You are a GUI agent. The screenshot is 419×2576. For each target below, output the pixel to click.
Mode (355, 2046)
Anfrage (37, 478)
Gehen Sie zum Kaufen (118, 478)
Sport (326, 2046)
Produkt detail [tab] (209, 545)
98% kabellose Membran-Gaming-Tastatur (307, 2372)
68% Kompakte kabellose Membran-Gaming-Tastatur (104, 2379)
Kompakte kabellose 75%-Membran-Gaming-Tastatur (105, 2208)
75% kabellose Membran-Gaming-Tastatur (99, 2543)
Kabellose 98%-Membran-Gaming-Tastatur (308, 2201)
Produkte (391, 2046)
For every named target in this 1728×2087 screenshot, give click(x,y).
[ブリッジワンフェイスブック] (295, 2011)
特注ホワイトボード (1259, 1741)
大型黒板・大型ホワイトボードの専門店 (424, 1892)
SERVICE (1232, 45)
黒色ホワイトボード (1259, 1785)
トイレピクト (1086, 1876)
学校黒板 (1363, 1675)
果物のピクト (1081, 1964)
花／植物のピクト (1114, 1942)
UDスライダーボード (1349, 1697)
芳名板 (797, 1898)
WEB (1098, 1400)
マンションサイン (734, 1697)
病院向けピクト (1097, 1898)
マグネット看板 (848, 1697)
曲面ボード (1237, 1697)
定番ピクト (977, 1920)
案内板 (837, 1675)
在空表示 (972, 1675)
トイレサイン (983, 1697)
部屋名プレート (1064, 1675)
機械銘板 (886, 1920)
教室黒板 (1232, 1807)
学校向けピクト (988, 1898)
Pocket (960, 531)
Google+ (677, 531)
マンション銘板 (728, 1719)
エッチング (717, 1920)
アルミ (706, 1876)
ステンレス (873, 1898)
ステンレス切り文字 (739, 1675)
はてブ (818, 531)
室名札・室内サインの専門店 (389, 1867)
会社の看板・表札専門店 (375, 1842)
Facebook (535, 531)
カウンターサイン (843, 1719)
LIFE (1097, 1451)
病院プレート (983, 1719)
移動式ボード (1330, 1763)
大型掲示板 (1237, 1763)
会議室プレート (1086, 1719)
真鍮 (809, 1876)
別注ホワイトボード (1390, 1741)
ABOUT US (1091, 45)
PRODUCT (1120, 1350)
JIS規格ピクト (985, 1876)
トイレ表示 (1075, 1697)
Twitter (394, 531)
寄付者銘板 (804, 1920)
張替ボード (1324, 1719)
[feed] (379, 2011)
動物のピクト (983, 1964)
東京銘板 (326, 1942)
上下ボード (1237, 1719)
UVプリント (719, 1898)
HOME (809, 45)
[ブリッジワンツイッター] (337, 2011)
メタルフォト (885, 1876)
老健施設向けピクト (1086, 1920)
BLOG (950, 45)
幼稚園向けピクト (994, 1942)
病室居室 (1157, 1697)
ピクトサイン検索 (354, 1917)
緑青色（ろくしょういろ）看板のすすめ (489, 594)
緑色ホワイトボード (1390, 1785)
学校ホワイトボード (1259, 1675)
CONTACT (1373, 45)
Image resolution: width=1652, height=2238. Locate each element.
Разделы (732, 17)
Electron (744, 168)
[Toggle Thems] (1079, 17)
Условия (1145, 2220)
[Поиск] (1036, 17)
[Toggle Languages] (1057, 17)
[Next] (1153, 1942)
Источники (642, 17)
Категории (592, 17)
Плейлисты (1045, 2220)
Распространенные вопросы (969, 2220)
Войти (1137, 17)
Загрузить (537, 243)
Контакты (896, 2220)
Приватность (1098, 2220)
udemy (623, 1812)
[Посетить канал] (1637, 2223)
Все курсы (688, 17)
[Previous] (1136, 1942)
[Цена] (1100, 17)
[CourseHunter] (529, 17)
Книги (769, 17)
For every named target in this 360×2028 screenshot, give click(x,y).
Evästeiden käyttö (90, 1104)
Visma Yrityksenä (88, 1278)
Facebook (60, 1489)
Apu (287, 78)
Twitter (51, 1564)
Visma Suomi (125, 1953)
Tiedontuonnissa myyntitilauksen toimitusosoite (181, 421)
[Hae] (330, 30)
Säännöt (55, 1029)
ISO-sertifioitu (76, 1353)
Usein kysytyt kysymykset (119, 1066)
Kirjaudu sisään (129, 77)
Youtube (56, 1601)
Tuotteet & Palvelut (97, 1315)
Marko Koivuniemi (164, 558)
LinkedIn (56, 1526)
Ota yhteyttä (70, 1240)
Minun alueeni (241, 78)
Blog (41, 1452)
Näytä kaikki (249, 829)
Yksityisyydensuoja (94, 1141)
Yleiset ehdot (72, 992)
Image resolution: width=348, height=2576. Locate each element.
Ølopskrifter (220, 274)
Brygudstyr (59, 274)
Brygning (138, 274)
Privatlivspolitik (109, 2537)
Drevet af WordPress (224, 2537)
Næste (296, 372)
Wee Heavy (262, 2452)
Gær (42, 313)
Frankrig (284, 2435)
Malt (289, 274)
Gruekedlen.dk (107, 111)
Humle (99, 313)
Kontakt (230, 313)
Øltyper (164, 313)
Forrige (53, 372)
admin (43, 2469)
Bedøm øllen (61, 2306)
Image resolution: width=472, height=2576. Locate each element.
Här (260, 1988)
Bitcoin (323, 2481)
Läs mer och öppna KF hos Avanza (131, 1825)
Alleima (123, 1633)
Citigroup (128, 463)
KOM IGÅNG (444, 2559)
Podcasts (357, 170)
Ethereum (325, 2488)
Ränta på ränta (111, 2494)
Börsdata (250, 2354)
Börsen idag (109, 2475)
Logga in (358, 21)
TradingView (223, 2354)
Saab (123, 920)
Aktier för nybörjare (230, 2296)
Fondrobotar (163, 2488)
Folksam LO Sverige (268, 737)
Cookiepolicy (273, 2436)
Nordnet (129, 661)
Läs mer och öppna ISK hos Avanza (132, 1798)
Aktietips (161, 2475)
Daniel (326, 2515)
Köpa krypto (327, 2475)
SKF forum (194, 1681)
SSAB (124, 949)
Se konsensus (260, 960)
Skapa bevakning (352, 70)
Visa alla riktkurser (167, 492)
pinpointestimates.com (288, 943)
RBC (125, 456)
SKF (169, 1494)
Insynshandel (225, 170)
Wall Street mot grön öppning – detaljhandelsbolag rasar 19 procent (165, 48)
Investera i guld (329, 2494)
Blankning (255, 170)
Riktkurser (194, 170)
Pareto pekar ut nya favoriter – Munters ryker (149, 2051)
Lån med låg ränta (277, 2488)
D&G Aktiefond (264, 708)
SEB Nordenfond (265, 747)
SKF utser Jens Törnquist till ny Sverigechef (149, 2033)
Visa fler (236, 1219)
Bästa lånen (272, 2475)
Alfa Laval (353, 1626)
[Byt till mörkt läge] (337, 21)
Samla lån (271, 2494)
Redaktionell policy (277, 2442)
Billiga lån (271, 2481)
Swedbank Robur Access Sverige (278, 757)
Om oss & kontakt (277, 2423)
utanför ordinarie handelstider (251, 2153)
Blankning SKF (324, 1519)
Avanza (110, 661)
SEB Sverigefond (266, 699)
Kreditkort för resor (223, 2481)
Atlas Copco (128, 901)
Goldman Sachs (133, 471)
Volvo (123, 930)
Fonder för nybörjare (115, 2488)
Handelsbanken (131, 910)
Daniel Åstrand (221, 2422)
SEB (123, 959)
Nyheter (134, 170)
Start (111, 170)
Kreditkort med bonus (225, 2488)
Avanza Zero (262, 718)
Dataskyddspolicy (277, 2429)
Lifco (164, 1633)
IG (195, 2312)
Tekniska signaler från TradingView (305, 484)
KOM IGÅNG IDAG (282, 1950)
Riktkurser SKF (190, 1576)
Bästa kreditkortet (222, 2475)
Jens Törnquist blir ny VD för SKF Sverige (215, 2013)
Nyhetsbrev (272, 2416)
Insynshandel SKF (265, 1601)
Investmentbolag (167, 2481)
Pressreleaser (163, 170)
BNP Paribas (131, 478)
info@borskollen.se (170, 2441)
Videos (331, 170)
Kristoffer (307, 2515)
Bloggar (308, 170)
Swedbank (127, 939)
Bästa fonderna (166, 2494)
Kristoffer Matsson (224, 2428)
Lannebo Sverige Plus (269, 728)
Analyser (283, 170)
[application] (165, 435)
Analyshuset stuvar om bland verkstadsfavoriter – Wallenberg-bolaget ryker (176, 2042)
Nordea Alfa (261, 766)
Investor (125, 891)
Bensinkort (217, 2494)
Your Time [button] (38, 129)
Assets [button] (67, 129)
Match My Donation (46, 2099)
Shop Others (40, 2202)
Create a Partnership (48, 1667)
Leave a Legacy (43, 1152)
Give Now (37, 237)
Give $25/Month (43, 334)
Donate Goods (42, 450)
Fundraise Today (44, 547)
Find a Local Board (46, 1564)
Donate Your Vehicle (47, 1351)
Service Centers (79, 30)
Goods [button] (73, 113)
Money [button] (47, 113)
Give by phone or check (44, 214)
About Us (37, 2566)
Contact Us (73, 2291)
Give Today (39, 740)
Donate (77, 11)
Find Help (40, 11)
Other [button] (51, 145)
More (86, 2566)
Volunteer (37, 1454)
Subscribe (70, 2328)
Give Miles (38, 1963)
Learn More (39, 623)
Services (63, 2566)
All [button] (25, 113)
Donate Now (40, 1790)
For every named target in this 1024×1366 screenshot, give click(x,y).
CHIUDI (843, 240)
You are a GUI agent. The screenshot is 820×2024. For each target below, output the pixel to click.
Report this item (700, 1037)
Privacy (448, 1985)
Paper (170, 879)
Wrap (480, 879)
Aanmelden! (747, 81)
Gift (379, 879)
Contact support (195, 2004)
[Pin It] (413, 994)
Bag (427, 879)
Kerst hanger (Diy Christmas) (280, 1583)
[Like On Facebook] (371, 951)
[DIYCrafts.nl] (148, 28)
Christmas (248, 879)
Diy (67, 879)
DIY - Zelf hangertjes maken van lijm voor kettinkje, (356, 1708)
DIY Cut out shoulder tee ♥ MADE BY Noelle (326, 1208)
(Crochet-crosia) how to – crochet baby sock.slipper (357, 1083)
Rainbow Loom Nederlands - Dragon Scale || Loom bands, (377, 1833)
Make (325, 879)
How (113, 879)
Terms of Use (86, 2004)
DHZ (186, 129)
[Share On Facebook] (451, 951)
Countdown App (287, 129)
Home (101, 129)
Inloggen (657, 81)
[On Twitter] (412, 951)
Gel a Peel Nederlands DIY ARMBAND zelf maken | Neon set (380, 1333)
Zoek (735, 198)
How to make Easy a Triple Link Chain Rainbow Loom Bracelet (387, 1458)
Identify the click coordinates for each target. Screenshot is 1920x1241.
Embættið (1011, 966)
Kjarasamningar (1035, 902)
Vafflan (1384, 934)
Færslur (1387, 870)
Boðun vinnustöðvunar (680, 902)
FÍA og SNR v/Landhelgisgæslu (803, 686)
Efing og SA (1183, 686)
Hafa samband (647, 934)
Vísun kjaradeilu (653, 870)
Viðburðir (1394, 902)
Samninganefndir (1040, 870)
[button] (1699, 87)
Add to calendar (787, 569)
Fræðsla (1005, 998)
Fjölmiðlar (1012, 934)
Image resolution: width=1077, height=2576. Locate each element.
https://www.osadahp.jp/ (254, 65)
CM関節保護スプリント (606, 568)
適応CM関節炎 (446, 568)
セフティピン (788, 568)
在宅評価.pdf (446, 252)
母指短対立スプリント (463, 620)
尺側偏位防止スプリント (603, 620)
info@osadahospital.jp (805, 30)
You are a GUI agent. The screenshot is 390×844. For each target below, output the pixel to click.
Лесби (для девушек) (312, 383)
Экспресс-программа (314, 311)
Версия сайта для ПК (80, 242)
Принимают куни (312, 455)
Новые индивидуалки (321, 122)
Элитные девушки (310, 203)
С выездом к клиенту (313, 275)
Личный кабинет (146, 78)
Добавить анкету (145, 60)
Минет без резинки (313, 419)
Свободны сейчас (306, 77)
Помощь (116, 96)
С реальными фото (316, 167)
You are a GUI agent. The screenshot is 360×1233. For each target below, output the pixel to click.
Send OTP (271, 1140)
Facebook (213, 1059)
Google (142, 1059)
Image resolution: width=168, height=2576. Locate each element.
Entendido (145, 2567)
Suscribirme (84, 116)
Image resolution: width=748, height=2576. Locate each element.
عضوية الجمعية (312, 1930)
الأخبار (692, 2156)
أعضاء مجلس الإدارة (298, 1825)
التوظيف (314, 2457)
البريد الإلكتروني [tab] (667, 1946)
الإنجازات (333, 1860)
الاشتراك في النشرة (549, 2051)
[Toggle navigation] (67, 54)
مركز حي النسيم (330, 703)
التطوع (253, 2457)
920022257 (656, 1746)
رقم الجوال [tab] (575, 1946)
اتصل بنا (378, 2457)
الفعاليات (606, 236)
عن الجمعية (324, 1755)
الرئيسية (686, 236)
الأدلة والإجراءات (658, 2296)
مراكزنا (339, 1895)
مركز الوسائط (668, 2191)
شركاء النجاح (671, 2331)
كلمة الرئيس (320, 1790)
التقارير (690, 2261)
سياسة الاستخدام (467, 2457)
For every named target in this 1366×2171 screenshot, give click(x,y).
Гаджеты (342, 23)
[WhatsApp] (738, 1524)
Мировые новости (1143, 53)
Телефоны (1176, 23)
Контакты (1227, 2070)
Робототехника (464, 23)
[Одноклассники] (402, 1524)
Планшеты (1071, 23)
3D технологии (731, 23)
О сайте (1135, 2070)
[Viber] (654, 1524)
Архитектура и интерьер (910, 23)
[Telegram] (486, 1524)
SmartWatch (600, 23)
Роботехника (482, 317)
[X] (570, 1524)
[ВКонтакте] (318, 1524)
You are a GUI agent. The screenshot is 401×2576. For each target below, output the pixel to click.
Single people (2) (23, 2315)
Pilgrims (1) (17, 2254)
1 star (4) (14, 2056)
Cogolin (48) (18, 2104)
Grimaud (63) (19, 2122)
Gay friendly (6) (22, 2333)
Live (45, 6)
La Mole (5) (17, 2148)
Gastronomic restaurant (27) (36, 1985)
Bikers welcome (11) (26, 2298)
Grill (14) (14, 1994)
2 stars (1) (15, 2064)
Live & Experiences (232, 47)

_ _ _ _ _ _ _

**TASK DIRECTIONS:**
When you answer, output each line of the data exactly as given, from its first line up to and including the one with "SERVICE (1232, 45)".

**OUTPUT OF THE TASK:**
You are a GUI agent. The screenshot is 419×2576. For each target below, output the pixel to click.
Mode (355, 2046)
Anfrage (37, 478)
Gehen Sie zum Kaufen (118, 478)
Sport (326, 2046)
Produkt detail [tab] (209, 545)
98% kabellose Membran-Gaming-Tastatur (307, 2372)
68% Kompakte kabellose Membran-Gaming-Tastatur (104, 2379)
Kompakte kabellose 75%-Membran-Gaming-Tastatur (105, 2208)
75% kabellose Membran-Gaming-Tastatur (99, 2543)
Kabellose 98%-Membran-Gaming-Tastatur (308, 2201)
Produkte (391, 2046)
For every named target in this 1728×2087 screenshot, give click(x,y).
[ブリッジワンフェイスブック] (295, 2011)
特注ホワイトボード (1259, 1741)
大型黒板・大型ホワイトボードの専門店 (424, 1892)
SERVICE (1232, 45)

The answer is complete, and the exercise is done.